Bright and early on a Sunday morning, Ross and I met buddies Monica and Matt Brauning at Brauning’s house around 7:00. It came as no surprise that we had to roll Brauning out of the bed. He had been out until 3:00 that morning at a concert and had consumed more than a little bit alcohol. He looked so bright and happy to be getting up to go out and play with us! Anyway, we loaded up into Monica’s Pathfinder and made the 2 hour drive in Idyllwild, CA. I had forgotten to fill up my Camelbak and Nalgene bottles before leaving Brauning’s house. Monica knew of a natural spring along the way. We pulled off the road about a half an hour outside of Idyllwild. There were two guys there filling up something like twenty five-gallon water jugs that let me jump in front of them. I was told that the spring runs year round and people from the surrounding communities come and get a week’s worth of drinking water at a time. The water was sweet and clear and cold.
We stopped at a little gas station for a bathroom and snack break just as we hit town. Damn! They were selling regular gas for $2.65 a gallon! I couldn’t believe it. Gas prices in California are insane, but this was price gouging at its finest. While we were parked there, Ross had some fun with the free water and air dispenser (picture a grown man "peeing" a arch of water fifteen feet high...). Why is it that when we men get together, we degenerate into three-year olds? I’m not immune; I am the absolute worst one about it. Brauning had, for some time, been wearing a brown bandanna as a skullcap while climbing. Well, the backdoor was open to Monica’s Pathfinder because we were adjusting gear and loading snacks.

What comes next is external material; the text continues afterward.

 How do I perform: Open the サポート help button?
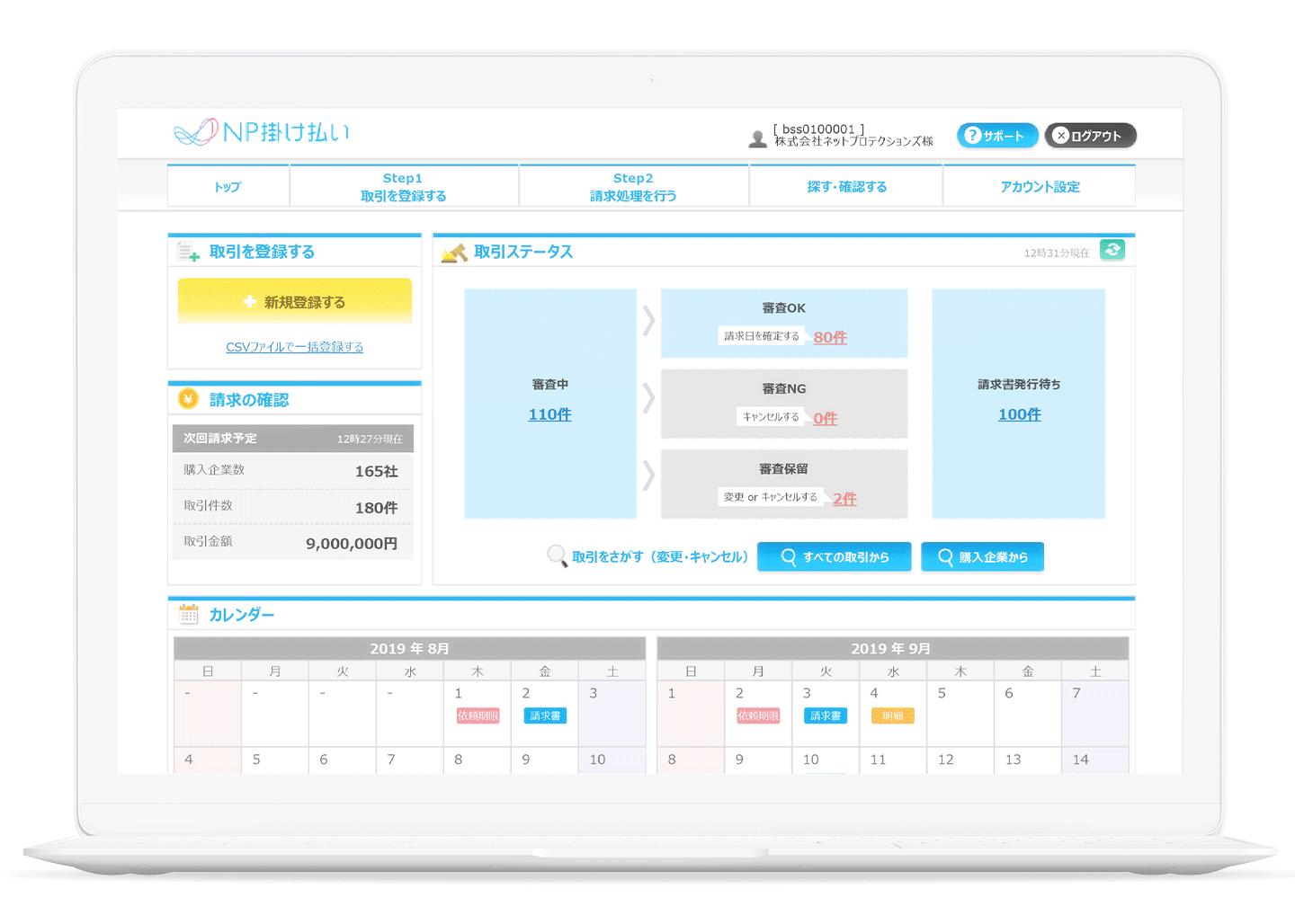tap(996, 136)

Brauning’s pack was on top and his brown bandana was sticking out. I couldn’t help myself, I just couldn’t! It was like a little red devil was sitting on my shoulder telling me what to do and egging me on. I took Brauning’s bandana out, grabbed Ross’s attention and dipped it really quick into the front of my pants. Ross, who apparently had the same devil on his shoulder cracked up and told me to do it again while he shot a video of the whole process. That time, however, I didn’t just make a quick dip; I may have gone a bit deeper in my pants, maybe… We laughed the hysterically and had Brauning’s bandana back in place by the time he came out of the gas station. The two of us giggled like school girls for the rest of the ride and when we parked for the walk to the crag and Brauning put it on his head, we roared with laughter. Children; we were nothing but overgrown children with better toys. It was so much fun!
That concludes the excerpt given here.